> [EXERCISE] Copy the listing below with "Help and Support" substituted for "Feedback and Errors" and everything else left as is. Leave out the pictures.

──────────

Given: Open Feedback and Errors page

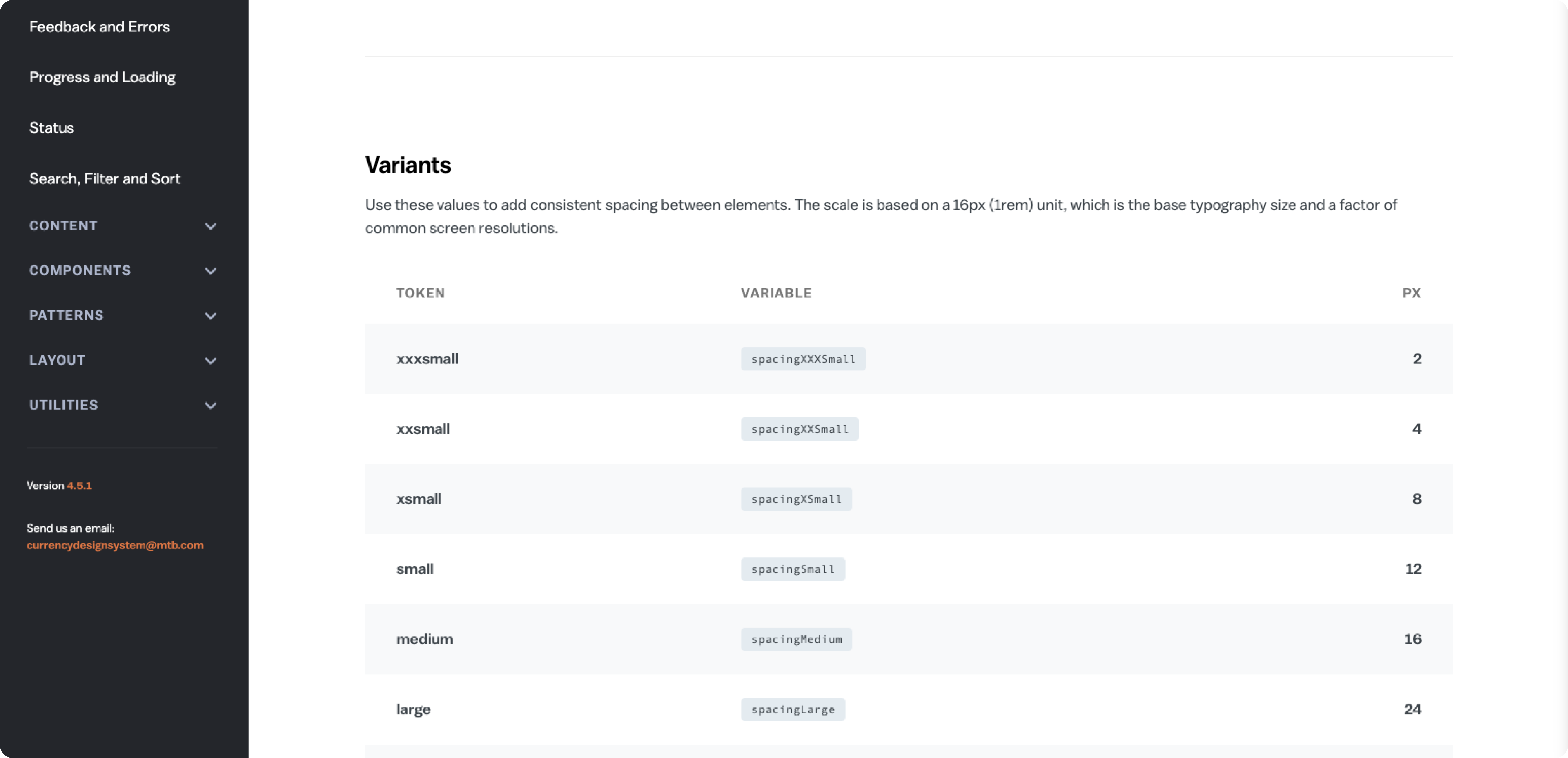Looking at the screenshot, I should click(99, 27).
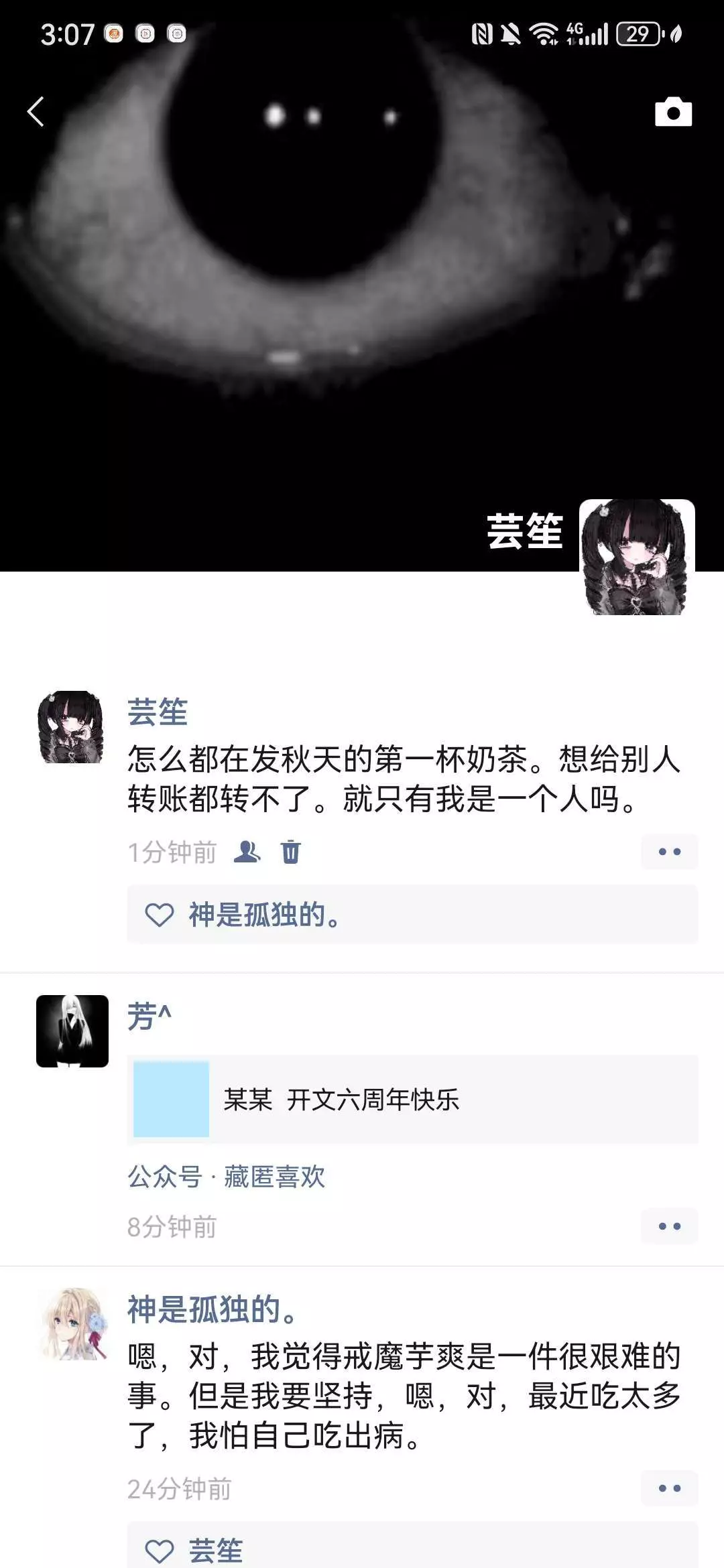Image resolution: width=724 pixels, height=1568 pixels.
Task: Open the camera icon to post
Action: tap(673, 112)
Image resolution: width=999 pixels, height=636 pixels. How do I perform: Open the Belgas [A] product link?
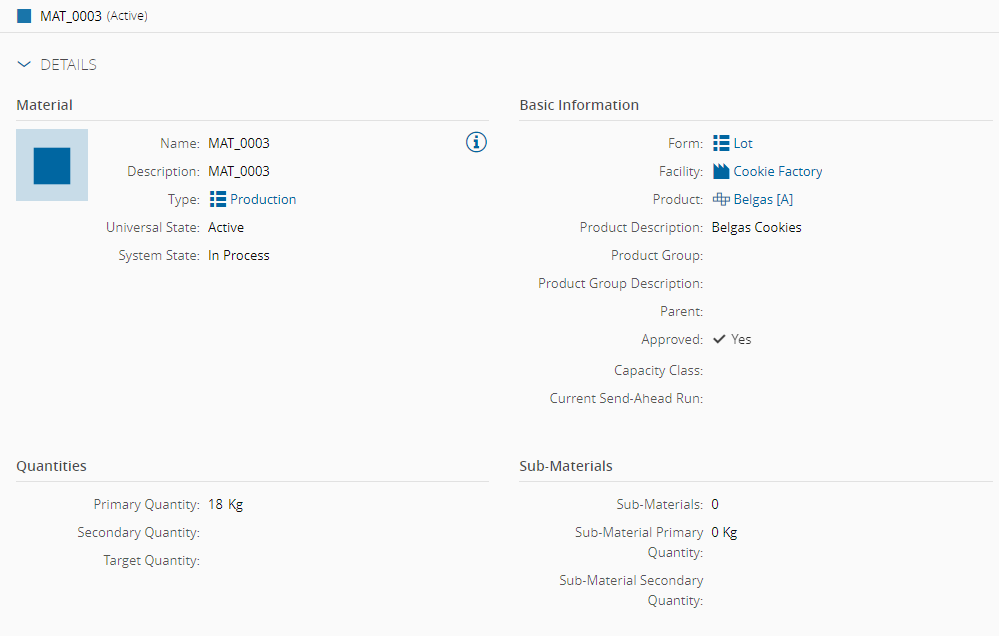[x=763, y=199]
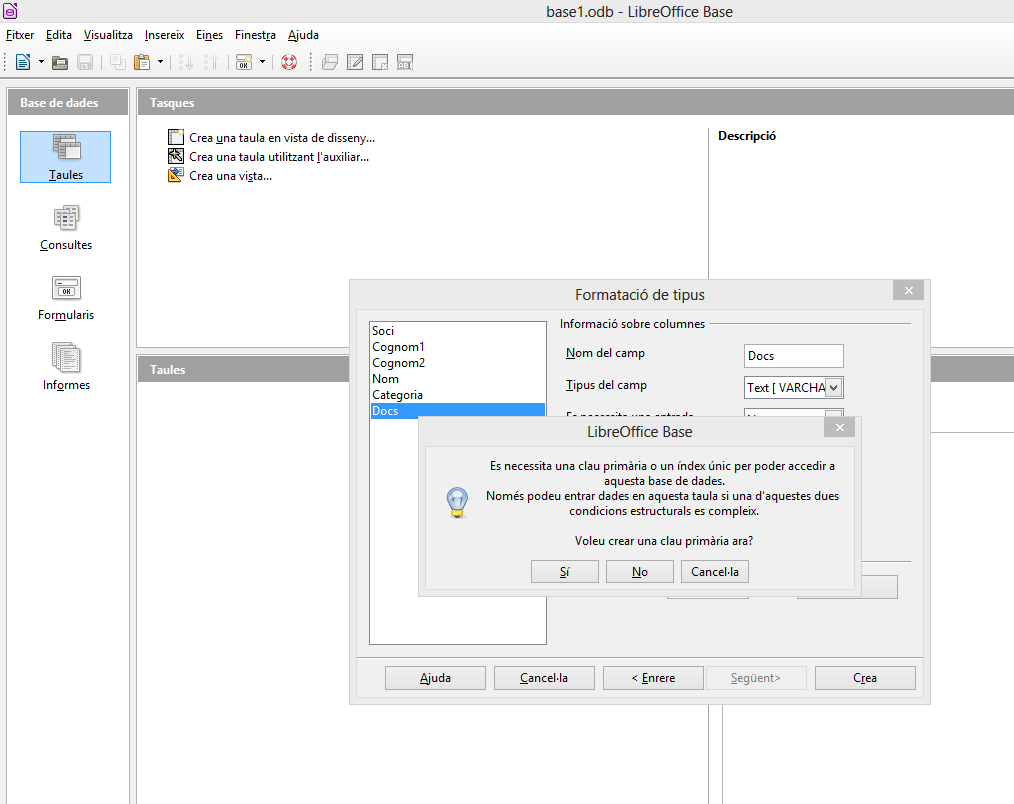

──────────

> [EXERCISE RESULT]
Given: Open Help and Support page

Looking at the screenshot, I should click(99, 27).
Image resolution: width=724 pixels, height=1568 pixels.
Task: Open the camera icon to post
Action: tap(673, 112)
Image resolution: width=999 pixels, height=636 pixels. How do I perform: Open the Belgas [A] product link?
[x=763, y=199]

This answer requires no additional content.